More than a few stories like this were reported to Ynet in the last several months. We were skeptical at first. It doesn't make sense for the religious courts, which are known for being careful and strict, to allow anyone who wants to get married to do so, without even checking that they are actually Jewish. Well, it turns out that A.'s allegation is very true, and that the reality is even more extreme.
Along with a man learning in a seminary who agreed to play along and pretend he was marrying me, the I went through the entire marriage registration process at the Eda Haredi Religious courts in Jerusalem, one of three ultra-Orthodox courts that have the authority to issue marriage licenses in Israel.
However, the word "process" might be a mistake in describing how the certificate was obtained. We called, we arrived, produced documents that weren't exactly standard, obtained a K'tuba (Jewish marriage contract), and all that was left was to call and report we were officially married.
"We'll register you with the Interior and Religious Services Ministries," the marriage registrar said.
The claims, of course, are not directed only at the religious courts.
In the last couple of years the Rabbinate announced a camaign against the Tzohar group, which seeks to enable couples to marry according to Jewish law, but in a Conservative and Reform setting. It also helps people who want to marry be recognized as Jewish. They assist in getting any couple married by any rabbi in any city.
The Rabbinate – which is under the control of the ultra-Orthodox – says, "if everyone did what they want (in regards to religious law), the Jewish state is gone."
------------------------------------------------------------
* **Actions to take**
• A. In the excerpt on marriage registration in Israel, at which religious courts did the writer complete the registration process?
• B. Carry on the excerpt on marriage registration in Israel from its last sentence.
The records that come next are separate material and are unrelated to the excerpt on marriage registration in Israel.

* **Entries**
------------------------------------------------------------
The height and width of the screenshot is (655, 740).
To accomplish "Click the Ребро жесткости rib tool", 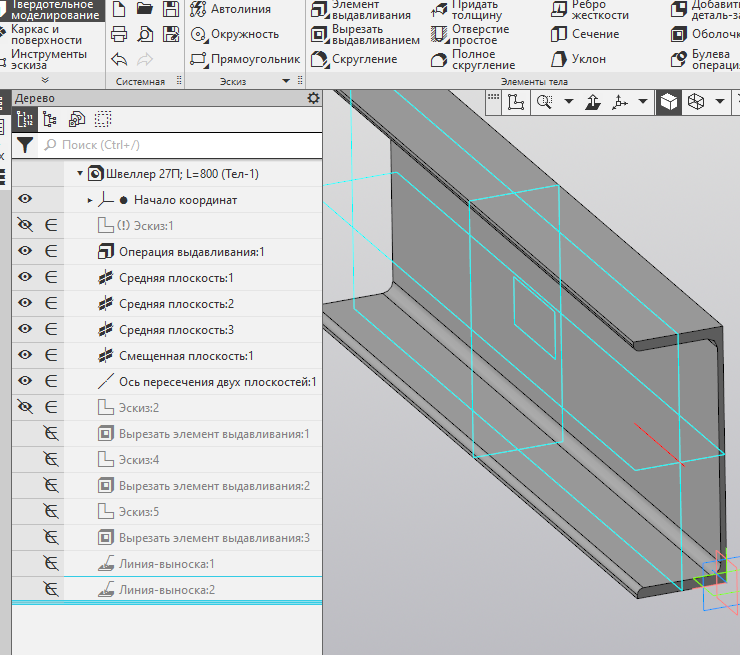I will tap(590, 9).
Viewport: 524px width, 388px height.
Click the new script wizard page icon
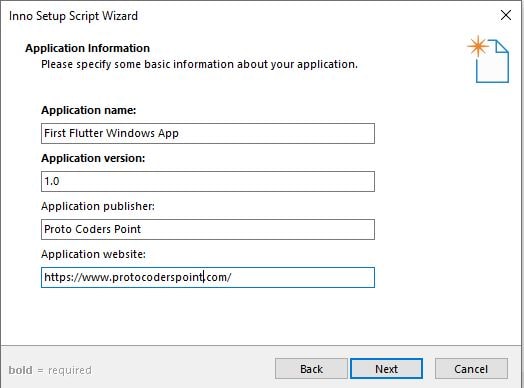489,59
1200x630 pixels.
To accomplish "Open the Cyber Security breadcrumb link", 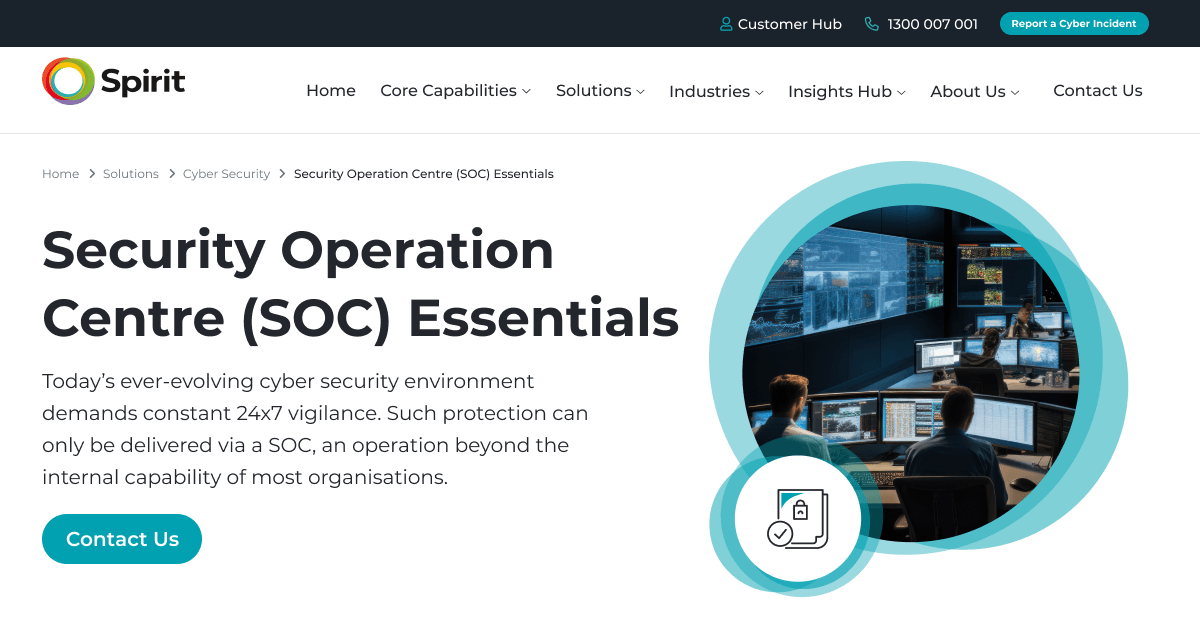I will click(x=226, y=173).
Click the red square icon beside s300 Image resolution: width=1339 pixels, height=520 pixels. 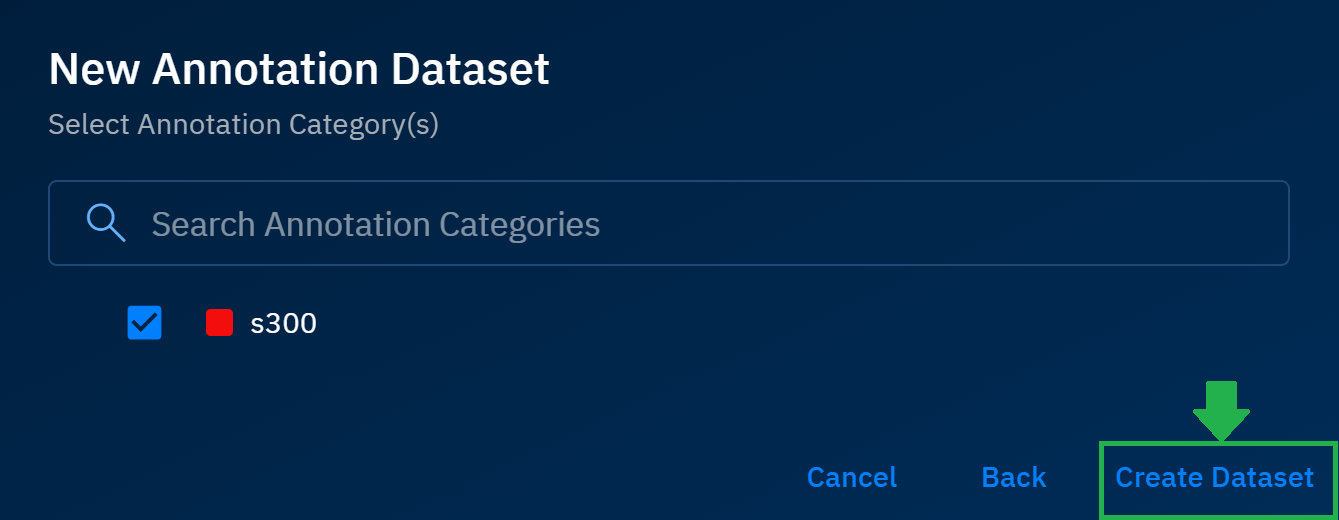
------------------------------------------------------------
* **The answers**
• A. The Eda Haredi Religious courts in Jerusalem.

• B.
Regarding the Reform and Conservative Jewish movements, of course, there's nothing to discuss. According to the Rabbinate, they are invalid. And civil marriages, as is already known, are against the law. The only way to get a civil marriage is to fly out of the country, pay a huge sum of money for a wedding outside of the country, and then return and register in Israel, where the civil marriage, as long as it is performed outside the country, is recognized.
In practice it turns out, even the religious courts of the ultra-Orthodox Eda Haredi and Belz Hassidim perform civil unions a lot more than the liberal rabbis at Tzohar.
This raises the question: if the strictest of rabbis approve of civil marriages, why don't they let other groups perform marriages in the same manner? The answer is simple – money. It costs NIS 700 to be registered as married (or NIS 420 for yeshiva students). However, contrary to the Rabbinate, the service doesn't include the bureaucracy, the clerks, or the investigations – only registration.
Bridal counselor Leah ShnirerMy first step was calling the Edah Haredi religious courts in order to register the "marriage," and was greeted by an automated system in Yiddish. I was only able to get to Hebrew by pressing the number two. Afterwards, the secretary who answered the phone calmly explained what was needed in order to register a marriage: Single certificate, parents' marriage certificate (proof of Judaism), certificate from a bridal counselor, and for a discount, a certificate that the husband studies at a yeshiva.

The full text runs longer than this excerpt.